Major online platforms are facing intensifying calls for transparency on how they govern their users’ data. Smaller EU-based platforms such as CPN may have an advantage but need to make sure their privacy measures are up to the task.
On 24 July 2019, Facebook was fined 5 billion dollars by the U.S. Federal Trade Commission (FTC) for violation of their 2012 decree on obtaining consent from users. What is more, the FTC also required Facebook to change its governance structure: the company was ordered to establish an independent privacy committee and compliance officers. The aim of this enforcement action is for Facebook’s data practices to become more transparent and accountable.
Facilitating or shaping?
The accountability of platforms has grown as a theme in public debates about online services. Over the past decades, as platforms became ubiquitous, they have been presenting themselves as mere impartial facilitators - neutral intermediaries providing users, businesses, advertisers, and other parties with the means to interact. We have grown as accommodated to their environments as fish are to water. The composition and architecture of platforms are invisible to us, and yet, this architecture steers us, the way a door steers us to enter a room from a certain angle. Choices in software and interface design shape our interactions and influence our responses, and we need to be able to understand how this is done, where this may lead us and who benefits from this.
Accountability is the main principle behind the E.U.’s General Data Protection Regulation (GDPR), but also outside circles concerned with the protection of privacy, calls are growing for platforms to explain and justify their governance of data. Discussions are ongoing on regulations that aim to curtail the distribution of disinformation via social media sites; platforms’ responsibilities to protect intellectual property rights are being reviewed; and competition authorities the world over are looking into the monopolistic effects of imbalances in data collections and data-handling capacities that are making such tech giants as Alphabet, Amazon, and Microsoft invincible in multiple markets.
We should distinguish ‘governance of platforms’ from ‘governance by platforms’, says communication researcher Tarleton Gillespie (2017). While governance of platforms refers to such regulatory interventions as mentioned above, it is the governance by platforms we should investigate more closely. While platforms generally don’t create content, they host, store, organize and distribute content of others, and they make important decisions about that content. For example, they decide on the distribution of risks and rewards for users, by ordering and presenting content along algorithmically optimized lines and by playing regulatory arbitrage. Choices in the architecture of platforms currently turn mostly on corporate strategies and profit motives, even if some platforms express a sense of public obligation.

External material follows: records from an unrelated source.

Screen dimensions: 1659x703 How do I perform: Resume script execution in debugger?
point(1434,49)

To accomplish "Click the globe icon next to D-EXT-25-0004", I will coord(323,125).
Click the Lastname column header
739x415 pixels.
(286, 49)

Translating accountability into practice
While there has been criticism of the ‘leniency’ of the FTC’s enforcement action, it should be commended for paying attention to Facebook’s governance as well: the order to install a privacy committee is aimed at improving governance by the platform, introducing independent oversight and more transparency on the choice architecture. What is as yet unclear in this case is what ‘independent’ and ‘transparent’ mean in practice; who selects the committee members and compliance officers, will reviews and evaluations be published, and what will they include? Nevertheless, this type of enforcement shows promise: we need to start thinking about practical translations of accountability and transparency in order to introduce values beyond profit motives.
In the European Union, the GDPR already requires independent Data Protection Officers at board level to advise on and safeguard the protection of personal data. The European Data Protection Supervisor has called repeatedly for closer collaboration with other supervisory authorities to address issues that surpass personal data protection. The FTC enforcement action may be a baby step, but it is quite possibly leading in the right way.
What does this mean for CPN and smaller EU-based platforms?
In a sense, smaller EU-based media organizations already have a unique selling point in being less adept at re-using personal data. Moreover, as they are local, they know their communities and truly care. The following recommendations may help boost the privacy-friendliness of their data governance:
Ensure that transparency and privacy become part of the platform DNA.
Smaller platforms will fall under the same regulations, so find ways to conduct automated IP checks and content moderation.
Cut loose from providing the big platforms with even more personal data.
Invest in data governance by appointing a chief data officer, mapping data flows and assigning data governance responsibilities throughout organizational units.